Il crescente interesse degli ultimi decenni nei confronti delle tematiche ambientali è stato il terreno fertile indispensabile per la nascita della metodologia della Life Cycle Analysis. Verso la fine degli anni ’60, inizio anni ’70, ci si iniziava a rendere conto che per molti prodotti una porzione preminente degli impatti ambientali era dovuta non tanto alla fase di utilizzo del prodotto, ma alla sua produzione, trasporto o fine vita. Gradualmente, l’importanza di indagare questi aspetti assunse sempre più rilevanza. Questo approccio assolutamente innovativo e in contrapposizione con i metodi tradizionali di valutazione aprì una breccia nel sistema, e nacquero rapidamente numerose iniziative orientate al ciclo di vita, con lo scopo ultimo di dare un contributo alla riduzione degli impatti ambientali di una produzione tramite una conoscenza più approfondita dei suoi processi.

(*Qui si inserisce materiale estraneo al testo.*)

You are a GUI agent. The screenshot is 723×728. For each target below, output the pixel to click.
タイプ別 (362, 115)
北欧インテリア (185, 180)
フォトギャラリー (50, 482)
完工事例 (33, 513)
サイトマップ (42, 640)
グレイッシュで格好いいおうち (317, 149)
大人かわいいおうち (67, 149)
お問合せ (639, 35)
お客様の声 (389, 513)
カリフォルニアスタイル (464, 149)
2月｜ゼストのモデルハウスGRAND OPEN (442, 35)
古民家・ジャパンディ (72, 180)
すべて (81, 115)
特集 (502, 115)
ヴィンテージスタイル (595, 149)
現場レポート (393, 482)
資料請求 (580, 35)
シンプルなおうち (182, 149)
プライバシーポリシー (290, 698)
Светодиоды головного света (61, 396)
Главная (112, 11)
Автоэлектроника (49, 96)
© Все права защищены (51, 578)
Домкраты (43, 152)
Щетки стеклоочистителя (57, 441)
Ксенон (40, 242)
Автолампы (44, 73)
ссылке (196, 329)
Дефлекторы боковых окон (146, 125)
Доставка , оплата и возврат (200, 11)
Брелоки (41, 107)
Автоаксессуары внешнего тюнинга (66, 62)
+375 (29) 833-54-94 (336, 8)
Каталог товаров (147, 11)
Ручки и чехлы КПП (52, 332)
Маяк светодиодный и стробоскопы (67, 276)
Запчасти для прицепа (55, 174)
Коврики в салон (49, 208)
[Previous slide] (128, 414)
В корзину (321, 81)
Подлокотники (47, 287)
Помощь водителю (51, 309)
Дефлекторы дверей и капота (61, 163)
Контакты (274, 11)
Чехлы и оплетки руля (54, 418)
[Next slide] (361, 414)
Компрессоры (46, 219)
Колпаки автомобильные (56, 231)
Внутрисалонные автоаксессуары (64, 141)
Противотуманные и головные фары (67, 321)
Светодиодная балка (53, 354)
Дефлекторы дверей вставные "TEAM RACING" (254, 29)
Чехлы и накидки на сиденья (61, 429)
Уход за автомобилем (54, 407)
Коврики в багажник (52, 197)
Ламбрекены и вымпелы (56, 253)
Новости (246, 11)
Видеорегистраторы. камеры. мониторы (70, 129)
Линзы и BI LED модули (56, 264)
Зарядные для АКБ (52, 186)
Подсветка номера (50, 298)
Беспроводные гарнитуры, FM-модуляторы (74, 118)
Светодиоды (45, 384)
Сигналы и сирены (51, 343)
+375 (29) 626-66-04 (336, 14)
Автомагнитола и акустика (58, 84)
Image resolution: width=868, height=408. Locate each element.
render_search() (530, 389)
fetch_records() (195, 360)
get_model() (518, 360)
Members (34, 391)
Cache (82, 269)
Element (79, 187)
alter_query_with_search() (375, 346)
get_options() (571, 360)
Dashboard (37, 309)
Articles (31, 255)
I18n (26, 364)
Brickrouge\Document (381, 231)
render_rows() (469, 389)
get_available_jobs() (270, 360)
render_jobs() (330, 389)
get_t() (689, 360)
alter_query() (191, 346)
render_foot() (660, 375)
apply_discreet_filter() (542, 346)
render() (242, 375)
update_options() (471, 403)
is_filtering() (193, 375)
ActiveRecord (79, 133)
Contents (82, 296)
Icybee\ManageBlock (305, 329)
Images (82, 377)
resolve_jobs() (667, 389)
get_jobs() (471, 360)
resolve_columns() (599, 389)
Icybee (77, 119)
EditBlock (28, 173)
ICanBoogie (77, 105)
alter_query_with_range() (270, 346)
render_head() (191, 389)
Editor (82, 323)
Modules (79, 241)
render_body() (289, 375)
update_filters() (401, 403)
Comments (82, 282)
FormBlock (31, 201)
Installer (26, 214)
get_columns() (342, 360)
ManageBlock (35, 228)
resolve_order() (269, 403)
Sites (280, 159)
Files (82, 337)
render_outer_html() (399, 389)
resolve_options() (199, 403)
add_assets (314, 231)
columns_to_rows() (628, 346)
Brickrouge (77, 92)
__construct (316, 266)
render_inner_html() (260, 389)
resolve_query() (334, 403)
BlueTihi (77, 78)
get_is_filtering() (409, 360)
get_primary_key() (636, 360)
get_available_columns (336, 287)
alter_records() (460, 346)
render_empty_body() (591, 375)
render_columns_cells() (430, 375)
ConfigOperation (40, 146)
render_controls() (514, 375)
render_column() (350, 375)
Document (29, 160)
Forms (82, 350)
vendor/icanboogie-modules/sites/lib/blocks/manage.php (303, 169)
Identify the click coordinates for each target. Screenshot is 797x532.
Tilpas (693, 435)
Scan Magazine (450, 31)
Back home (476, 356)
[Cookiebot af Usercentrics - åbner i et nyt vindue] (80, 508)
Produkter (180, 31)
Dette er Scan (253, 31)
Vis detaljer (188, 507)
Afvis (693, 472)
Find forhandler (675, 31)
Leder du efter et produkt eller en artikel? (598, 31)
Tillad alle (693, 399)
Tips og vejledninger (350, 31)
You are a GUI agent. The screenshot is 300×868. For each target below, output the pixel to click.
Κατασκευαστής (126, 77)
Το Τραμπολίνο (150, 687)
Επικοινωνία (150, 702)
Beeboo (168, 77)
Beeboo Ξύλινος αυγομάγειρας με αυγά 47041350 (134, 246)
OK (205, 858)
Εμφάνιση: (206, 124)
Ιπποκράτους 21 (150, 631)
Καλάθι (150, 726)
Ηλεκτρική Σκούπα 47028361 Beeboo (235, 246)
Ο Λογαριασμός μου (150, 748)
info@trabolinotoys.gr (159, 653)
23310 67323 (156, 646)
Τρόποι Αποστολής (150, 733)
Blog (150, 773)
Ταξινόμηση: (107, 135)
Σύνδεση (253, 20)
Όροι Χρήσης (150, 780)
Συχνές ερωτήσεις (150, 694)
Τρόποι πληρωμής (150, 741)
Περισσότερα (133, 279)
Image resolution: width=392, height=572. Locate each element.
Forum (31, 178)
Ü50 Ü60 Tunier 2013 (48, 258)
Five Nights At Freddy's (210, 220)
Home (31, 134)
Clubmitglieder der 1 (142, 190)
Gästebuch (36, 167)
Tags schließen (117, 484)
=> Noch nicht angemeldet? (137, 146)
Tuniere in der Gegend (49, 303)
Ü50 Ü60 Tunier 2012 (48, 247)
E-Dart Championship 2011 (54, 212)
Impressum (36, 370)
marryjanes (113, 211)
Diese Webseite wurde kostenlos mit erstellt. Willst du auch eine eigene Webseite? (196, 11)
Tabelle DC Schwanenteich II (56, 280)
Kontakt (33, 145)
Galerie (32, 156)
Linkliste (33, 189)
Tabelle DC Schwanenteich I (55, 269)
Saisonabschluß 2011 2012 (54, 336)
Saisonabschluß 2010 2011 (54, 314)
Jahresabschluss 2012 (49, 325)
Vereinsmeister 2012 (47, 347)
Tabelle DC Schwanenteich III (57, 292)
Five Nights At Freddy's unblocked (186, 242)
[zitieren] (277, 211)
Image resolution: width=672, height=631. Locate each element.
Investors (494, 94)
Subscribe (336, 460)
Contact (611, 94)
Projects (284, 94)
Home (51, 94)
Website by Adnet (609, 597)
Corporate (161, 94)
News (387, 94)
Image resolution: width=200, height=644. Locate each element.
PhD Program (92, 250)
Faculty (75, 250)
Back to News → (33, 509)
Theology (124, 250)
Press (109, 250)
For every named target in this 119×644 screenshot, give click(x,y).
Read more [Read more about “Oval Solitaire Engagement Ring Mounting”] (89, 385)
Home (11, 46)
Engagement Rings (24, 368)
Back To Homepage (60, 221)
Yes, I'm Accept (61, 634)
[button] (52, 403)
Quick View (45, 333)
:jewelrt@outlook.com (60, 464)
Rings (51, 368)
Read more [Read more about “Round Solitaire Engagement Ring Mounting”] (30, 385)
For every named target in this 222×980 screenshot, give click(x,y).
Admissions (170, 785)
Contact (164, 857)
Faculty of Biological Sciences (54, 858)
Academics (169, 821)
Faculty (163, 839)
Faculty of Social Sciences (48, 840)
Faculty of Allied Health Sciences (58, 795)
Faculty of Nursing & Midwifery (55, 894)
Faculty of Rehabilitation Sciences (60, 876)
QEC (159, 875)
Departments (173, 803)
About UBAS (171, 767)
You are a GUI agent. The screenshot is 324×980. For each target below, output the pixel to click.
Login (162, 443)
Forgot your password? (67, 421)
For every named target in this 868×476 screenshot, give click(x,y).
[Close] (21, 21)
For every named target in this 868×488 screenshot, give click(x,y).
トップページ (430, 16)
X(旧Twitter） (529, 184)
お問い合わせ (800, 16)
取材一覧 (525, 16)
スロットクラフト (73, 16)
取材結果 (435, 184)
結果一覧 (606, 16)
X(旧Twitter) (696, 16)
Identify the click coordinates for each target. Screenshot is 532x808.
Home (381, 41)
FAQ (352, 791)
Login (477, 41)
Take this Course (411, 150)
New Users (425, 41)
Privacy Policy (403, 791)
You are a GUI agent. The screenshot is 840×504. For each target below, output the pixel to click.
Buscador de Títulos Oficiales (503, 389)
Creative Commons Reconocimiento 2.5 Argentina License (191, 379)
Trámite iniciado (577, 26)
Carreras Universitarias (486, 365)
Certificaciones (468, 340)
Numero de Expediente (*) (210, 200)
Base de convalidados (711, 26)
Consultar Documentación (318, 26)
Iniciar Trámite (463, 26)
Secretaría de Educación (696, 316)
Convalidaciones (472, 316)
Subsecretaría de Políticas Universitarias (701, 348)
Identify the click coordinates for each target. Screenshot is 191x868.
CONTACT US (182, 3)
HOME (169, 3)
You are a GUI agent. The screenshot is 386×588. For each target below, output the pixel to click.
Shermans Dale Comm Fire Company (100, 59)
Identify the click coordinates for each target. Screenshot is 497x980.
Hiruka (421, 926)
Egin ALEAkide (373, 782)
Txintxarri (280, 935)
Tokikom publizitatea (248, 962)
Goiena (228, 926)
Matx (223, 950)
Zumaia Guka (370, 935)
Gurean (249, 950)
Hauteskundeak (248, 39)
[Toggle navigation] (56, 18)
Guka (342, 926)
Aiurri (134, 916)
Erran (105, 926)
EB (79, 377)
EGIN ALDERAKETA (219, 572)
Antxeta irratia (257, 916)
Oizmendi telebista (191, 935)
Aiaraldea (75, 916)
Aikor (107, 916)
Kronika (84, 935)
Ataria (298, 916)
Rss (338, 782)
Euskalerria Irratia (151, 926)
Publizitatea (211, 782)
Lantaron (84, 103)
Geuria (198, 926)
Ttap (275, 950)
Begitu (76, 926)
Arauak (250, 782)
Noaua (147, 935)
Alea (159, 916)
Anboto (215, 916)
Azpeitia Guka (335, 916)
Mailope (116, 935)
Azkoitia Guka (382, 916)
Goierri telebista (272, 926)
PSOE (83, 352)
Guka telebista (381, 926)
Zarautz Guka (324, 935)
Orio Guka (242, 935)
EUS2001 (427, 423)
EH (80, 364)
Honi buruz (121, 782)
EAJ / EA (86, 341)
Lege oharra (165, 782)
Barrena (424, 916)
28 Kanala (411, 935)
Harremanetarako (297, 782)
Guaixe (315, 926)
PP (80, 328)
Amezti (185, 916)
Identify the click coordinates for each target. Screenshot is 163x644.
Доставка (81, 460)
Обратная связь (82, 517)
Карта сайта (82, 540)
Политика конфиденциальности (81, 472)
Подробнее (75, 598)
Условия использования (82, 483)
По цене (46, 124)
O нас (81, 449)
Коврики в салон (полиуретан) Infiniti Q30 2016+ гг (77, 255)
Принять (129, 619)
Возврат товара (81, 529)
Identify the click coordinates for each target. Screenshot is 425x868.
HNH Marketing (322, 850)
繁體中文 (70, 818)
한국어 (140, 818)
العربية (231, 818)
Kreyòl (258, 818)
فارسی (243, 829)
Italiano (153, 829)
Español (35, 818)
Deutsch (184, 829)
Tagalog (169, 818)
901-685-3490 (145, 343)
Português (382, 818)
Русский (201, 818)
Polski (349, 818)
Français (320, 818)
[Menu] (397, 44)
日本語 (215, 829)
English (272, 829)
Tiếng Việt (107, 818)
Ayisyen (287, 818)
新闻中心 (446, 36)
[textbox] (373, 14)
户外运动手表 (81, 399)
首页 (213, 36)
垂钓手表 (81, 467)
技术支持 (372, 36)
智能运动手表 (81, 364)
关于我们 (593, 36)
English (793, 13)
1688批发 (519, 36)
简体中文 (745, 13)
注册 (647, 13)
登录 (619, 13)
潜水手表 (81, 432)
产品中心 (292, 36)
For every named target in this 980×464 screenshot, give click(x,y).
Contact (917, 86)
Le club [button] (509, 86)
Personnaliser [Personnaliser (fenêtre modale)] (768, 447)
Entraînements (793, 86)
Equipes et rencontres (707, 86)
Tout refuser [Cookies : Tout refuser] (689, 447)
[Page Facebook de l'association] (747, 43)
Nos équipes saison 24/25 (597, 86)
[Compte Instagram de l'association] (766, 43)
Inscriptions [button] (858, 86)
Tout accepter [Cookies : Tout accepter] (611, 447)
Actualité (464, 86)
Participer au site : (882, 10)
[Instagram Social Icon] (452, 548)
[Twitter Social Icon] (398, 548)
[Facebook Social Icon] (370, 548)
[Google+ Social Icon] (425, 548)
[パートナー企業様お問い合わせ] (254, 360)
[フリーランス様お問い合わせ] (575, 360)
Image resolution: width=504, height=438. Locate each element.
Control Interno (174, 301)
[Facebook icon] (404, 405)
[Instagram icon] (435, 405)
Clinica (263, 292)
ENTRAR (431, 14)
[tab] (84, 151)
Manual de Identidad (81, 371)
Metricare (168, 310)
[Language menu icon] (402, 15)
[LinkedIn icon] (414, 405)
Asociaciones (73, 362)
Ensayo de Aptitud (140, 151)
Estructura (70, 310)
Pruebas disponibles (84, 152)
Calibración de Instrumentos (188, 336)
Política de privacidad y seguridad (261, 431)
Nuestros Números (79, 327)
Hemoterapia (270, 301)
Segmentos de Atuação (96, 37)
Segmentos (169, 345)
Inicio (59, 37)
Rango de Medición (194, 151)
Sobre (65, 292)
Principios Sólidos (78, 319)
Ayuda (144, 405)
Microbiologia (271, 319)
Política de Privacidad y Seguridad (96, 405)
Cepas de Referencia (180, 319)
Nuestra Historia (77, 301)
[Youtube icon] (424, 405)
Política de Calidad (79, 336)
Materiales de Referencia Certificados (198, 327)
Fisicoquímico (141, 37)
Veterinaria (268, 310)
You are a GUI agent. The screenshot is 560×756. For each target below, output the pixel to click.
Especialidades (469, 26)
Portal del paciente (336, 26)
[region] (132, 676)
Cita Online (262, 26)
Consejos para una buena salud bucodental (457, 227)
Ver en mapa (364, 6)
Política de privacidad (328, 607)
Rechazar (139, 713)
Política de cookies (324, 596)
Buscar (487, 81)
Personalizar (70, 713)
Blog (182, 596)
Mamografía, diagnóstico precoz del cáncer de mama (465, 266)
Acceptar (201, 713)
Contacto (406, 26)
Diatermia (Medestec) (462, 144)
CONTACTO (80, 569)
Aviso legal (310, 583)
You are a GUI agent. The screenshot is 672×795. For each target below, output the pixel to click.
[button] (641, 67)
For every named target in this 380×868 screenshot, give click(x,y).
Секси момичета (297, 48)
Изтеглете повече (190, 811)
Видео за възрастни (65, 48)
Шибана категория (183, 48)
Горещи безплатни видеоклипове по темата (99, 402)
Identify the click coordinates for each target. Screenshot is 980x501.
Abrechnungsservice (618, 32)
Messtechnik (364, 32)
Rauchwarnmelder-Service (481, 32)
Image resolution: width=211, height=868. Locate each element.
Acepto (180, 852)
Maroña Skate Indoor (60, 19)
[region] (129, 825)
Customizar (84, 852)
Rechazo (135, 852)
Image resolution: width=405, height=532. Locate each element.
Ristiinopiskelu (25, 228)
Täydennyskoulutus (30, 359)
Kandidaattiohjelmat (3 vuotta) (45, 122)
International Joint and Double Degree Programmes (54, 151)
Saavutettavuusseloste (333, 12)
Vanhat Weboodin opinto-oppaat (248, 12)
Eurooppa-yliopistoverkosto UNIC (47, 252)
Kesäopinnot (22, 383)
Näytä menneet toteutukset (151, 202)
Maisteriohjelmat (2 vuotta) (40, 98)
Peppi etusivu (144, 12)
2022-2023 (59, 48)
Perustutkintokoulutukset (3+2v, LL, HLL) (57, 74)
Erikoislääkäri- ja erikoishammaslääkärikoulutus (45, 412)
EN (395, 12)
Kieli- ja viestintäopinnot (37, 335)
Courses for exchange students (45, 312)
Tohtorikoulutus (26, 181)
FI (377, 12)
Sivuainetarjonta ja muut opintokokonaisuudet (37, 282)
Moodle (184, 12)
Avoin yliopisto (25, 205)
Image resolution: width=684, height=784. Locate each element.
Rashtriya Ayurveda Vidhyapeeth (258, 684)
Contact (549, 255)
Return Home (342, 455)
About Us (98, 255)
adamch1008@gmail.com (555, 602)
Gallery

Il Life Cycle Assessment (in italiano “Valutazione del Ciclo di Vita”) si è affermato come uno degli strumenti fondamentali. Esso è un metodo oggettivo di valutazione e quantificazione dei carichi energetici ed ambientali e degli impatti potenziali associati ad un prodotto, processo o attività lungo l’intero ciclo di vita (“dalla culla alla tomba”). Grazie all‘impulso derivante dalle politiche europee su ambiente, energia, risorse e rifiuti, a cui si sono affiancate anche numerose iniziative private, l‘LCA e l‘approccio di ciclo di vita stanno diventando sempre più strumenti necessari per la definizione di politiche pubbliche e per la competitività delle imprese.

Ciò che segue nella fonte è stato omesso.